Records from a dataset:

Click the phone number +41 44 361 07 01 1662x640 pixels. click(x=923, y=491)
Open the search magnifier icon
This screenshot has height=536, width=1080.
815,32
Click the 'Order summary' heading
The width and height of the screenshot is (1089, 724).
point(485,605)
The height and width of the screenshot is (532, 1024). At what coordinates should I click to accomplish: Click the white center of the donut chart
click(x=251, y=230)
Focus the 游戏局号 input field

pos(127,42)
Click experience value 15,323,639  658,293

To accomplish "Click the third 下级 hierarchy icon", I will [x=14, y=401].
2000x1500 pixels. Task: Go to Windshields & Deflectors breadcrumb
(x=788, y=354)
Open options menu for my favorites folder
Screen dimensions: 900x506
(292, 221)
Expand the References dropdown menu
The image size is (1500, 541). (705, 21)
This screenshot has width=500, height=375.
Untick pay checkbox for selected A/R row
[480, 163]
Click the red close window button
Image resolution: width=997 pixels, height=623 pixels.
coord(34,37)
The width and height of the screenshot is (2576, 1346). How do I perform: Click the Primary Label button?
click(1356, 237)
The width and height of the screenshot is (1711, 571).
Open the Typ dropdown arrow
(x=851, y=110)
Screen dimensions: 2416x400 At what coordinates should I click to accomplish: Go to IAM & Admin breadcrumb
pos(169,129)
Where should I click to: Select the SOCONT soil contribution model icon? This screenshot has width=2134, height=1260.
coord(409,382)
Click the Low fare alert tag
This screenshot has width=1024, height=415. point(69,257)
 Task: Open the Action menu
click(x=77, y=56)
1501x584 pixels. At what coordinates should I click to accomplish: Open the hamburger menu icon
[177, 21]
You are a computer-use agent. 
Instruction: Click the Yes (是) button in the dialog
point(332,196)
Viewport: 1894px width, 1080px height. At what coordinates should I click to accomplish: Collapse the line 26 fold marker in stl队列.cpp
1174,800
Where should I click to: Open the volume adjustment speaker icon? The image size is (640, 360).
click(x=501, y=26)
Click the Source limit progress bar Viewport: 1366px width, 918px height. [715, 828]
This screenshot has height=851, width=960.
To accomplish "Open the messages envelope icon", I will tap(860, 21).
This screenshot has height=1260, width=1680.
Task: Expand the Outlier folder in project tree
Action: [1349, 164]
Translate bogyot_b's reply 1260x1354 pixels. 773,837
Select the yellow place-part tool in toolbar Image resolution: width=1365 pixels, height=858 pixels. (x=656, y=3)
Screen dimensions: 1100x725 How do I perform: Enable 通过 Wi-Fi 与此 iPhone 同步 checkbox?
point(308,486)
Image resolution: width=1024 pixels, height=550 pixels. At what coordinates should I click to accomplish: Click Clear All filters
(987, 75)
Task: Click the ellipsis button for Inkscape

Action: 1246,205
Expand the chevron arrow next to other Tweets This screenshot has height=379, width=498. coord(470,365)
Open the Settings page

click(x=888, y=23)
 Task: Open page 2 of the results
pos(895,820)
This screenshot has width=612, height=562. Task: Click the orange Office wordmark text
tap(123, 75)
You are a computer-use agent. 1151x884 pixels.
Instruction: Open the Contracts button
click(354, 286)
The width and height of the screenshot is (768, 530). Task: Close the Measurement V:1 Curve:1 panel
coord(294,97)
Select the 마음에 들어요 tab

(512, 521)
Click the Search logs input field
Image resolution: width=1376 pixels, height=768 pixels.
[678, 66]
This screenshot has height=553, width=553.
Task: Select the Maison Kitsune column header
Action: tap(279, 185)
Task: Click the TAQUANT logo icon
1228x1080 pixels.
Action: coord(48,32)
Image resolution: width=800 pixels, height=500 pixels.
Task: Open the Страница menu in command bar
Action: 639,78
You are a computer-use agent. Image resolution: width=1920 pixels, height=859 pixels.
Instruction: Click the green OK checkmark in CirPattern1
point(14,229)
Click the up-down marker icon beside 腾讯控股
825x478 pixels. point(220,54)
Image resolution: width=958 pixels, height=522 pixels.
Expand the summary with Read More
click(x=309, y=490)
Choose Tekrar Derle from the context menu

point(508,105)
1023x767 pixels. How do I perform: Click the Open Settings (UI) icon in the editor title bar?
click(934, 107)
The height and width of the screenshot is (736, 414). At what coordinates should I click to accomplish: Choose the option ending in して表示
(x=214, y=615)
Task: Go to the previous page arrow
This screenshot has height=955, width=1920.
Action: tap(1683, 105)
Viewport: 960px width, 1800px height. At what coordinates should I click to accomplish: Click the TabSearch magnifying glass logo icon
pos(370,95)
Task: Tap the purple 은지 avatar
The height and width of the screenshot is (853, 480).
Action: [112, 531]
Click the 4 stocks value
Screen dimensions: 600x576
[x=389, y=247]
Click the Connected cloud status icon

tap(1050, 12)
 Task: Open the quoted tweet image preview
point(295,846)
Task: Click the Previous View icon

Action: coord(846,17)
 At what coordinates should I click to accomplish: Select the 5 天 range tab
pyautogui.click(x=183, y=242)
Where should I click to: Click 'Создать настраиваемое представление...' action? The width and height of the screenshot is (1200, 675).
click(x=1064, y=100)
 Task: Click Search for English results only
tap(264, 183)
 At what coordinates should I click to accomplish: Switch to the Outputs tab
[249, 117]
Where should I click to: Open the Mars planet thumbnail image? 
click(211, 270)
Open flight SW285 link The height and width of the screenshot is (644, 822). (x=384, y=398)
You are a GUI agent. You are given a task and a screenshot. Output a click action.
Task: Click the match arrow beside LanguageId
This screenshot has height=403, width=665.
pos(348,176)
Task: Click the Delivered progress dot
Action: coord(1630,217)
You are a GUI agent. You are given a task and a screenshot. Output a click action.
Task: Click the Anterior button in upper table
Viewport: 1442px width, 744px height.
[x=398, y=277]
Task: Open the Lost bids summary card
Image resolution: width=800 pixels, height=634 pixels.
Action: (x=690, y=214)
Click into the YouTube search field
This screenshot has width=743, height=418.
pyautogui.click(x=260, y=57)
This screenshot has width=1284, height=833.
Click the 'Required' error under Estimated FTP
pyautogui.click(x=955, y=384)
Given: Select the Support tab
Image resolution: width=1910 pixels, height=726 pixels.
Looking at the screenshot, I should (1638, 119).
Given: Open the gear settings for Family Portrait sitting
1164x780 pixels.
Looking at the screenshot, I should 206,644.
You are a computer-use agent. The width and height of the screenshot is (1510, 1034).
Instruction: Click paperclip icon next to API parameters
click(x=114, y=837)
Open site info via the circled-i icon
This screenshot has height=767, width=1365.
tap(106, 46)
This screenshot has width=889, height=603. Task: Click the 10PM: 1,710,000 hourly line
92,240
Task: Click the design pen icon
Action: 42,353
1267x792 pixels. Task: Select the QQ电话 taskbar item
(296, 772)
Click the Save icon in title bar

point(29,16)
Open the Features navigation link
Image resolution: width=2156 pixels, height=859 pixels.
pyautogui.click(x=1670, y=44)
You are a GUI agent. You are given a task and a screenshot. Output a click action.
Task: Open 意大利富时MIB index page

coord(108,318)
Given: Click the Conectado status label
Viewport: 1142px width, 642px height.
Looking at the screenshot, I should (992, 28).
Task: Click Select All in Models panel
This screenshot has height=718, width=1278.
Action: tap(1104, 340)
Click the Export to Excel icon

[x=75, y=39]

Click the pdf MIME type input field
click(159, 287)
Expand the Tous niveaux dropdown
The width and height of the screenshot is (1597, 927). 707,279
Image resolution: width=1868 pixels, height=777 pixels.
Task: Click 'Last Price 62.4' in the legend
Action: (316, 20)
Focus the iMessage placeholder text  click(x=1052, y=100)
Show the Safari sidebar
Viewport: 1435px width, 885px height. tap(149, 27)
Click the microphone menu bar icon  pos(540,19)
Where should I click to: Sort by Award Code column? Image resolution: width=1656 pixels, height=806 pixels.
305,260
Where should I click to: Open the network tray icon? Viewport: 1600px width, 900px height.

### Exercise instructions
Look back at the entries above and repeat, unchanged, every line from the line holding "Task: Click Search for English results only" through the line holding "Given: Select the Support tab".

### Output for this exercise
 Task: Click Search for English results only
tap(264, 183)
 At what coordinates should I click to accomplish: Switch to the Outputs tab
[249, 117]
Where should I click to: Open the Mars planet thumbnail image? 
click(211, 270)
Open flight SW285 link The height and width of the screenshot is (644, 822). (x=384, y=398)
You are a GUI agent. You are given a task and a screenshot. Output a click action.
Task: Click the match arrow beside LanguageId
This screenshot has height=403, width=665.
pos(348,176)
Task: Click the Delivered progress dot
Action: coord(1630,217)
You are a GUI agent. You are given a task and a screenshot. Output a click action.
Task: Click the Anterior button in upper table
Viewport: 1442px width, 744px height.
[x=398, y=277]
Task: Open the Lost bids summary card
Image resolution: width=800 pixels, height=634 pixels.
Action: (x=690, y=214)
Click into the YouTube search field
This screenshot has width=743, height=418.
pyautogui.click(x=260, y=57)
This screenshot has width=1284, height=833.
Click the 'Required' error under Estimated FTP
pyautogui.click(x=955, y=384)
Given: Select the Support tab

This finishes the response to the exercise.